Umstrittenen Spez-Sek-Klassen gehts an den Kragen

Köniz

Die gymnasiale Vorbereitung am Gymer Lerbermatt soll abgeschafft werden. Das hat das Könizer Parlament am Montagabend beschlossen.

Auf verlorenem Posten: Gemeinderat Hans-Peter Kohler (FDP).

Auf verlorenem Posten: Gemeinderat Hans-Peter Kohler (FDP).

(Bild: Walter Pfäffli)

Bei dieser Vorlage ging es um jede Stimme. Und damit darum, möglichst vollzählig im Saal anwesend zu sein. Denn 21 Politikerinnen und Politiker hatten den Vorstoss unterzeichnet, der am Montagabend im Könizer Parlament zur Debatte stand. Sollten alle Leih halten, war das Geschäft angenommen. Und ein erstes klares Votum gegen die Spez-Sek-Klassen im Gymnasium Lerbermatt gefallen.

Sollte dagegen nur einer abweichen oder fehlen, auch das liess sich im Vorfeld abschätzen, war der Ausgang nicht mehr sicher. Bei 40 Sitzen konnte die Mehrheit rasch kippen.

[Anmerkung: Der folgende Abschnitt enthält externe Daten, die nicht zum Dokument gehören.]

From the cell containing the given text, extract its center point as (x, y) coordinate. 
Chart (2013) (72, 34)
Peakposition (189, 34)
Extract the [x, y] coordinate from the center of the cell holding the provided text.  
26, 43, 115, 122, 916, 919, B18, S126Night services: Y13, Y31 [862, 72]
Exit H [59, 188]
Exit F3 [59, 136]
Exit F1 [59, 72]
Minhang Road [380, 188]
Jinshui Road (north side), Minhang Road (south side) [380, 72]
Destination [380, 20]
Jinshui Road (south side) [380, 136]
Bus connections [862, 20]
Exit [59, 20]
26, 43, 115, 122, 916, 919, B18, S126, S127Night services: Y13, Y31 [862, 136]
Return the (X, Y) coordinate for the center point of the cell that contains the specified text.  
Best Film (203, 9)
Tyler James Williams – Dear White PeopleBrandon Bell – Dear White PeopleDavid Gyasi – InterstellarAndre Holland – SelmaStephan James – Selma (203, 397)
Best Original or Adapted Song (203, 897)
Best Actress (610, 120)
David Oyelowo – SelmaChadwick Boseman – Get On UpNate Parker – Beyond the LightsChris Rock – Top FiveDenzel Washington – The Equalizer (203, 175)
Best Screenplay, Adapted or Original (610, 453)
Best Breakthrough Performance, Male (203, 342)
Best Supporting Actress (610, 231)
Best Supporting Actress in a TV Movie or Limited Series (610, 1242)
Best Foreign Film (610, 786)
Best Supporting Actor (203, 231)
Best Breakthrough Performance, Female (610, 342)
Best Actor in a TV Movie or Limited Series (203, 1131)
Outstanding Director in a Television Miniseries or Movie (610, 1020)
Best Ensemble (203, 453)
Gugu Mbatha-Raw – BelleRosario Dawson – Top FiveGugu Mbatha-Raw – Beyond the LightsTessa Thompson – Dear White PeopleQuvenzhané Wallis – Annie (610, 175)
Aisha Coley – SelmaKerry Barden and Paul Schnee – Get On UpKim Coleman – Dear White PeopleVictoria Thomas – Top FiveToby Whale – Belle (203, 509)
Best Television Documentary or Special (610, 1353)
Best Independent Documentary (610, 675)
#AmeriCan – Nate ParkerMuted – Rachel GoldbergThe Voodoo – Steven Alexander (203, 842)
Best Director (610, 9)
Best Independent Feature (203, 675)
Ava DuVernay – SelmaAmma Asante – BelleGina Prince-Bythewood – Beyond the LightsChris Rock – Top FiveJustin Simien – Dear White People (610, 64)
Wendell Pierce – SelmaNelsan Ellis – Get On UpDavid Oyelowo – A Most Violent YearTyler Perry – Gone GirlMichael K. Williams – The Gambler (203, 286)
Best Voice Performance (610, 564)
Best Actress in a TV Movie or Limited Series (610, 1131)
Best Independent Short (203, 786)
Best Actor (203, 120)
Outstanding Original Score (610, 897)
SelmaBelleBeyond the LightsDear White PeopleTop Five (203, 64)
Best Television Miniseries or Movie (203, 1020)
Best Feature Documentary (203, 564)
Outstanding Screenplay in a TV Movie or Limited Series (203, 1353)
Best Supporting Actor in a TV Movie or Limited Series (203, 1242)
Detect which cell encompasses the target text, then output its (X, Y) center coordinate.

Das Thema beschäftigt die Politikerinnen und Politiker in Köniz seit mittlerweile mehr als 20 Jahren, die Argumente blieben dabei immer die gleichen. Während die einen dafür kämpften, dass die gymnasiale Vorbereitung der Schülerinnen und Schüler auch in Zukunft im gymnasialen Rahmen der Schulanlage Lerbermatt stattfinden kann, sprachen die anderen von einem teuren Luxus zulasten der anderen Gymervorbereitungsklassen an den Oberstufenzentren. Wenn zu viele Kinder in die Lerbermatt abwanderten, fehlten den Oberstufenzentren die leistungsstarken Schüler für die Spez-Sek-Niveaugruppen.

Am Ende wohl das Volk

Das Geld spielte auch jetzt, da es um die Könizer Finanzen alles andere als gut steht und zum wiederholten Mal eine Steuererhöhung im Raum steht, wieder eine Rolle. Obwohl Erstunterzeichner Casimir von Arx (GLP) in seinen einleitenden Worten darauf erst an zweiter Stelle zu sprechen kam: Er könne nicht verstehen, führte von Arx aus, dass der Gemeinderat die 200'000 Franken Mehrkosten im Jahr nicht einsparen wolle. Wenn man gleichzeitig über Sparmassnahmen reden müsse, die weit schmerzlicher seien.

Zumal, so von Arx weiter, von einem Sparen im negativen Sinn die Rede sein könne. Der GLP-Politiker bemühte sich redlich, die Schliessung der Spez-Sek-Klassen in der Lerbermatt als Stärkung und nicht als Schwächung des Angebots dazustellen: Nur an den Oberstufenzentren seien durchlässige Klassen möglich, in denen die Kinder ihren spezifischen Fähigkeiten entsprechend die einzelnen Fächer mal auf Spez-Sek-Niveau und mal nur auf Sek-Niveau besuchen könnten. Am Gymnasium Lerbermatt dagegen sei keine Durchlässigkeit möglich, müsse ein Schüler, müsse eine Schülerin den ganzen Unterricht im höheren Niveau belegen.

Während von Arx die Linke und die Grünen auf seiner Seite hatten, hielten SVP und FDP genauso engagiert dagegen: Die behaupteten finanziellen Einsparungen seien so nicht erwiesen, eine Berechnung von unabhängiger Stelle gebe es nicht, führte Dominic Amacher (FDP) aus. Auch bildungspolitisch argumentierte er anders: Er sehe nicht ein, wieso das funktionierende Angebot im Gymnasium Lerbermatt zerstört werden solle. Wo es doch nicht zuletzt dank seiner Homogenität optimal auf die Matur vorbereite.

In dieser Richtung argumentierte auch Gemeinderat Hans-Peter Kohler (FDP), seit jeher ein glühender Verfechter der Spez-Sek in der Lerbermatt. Es half nichts: Mit 21 gegen 16 Stimmen bei 2 Enthaltungen stimmte das Parlament dem Vorstoss und damit der Aufhebung der umstrittenen Klassen zu. Das letzte Wort wird aber wohl das Volk an der Urne haben. Dort geniessen die Lerbermatt-Klassen erfahrungsgemäss viel Rückhalt.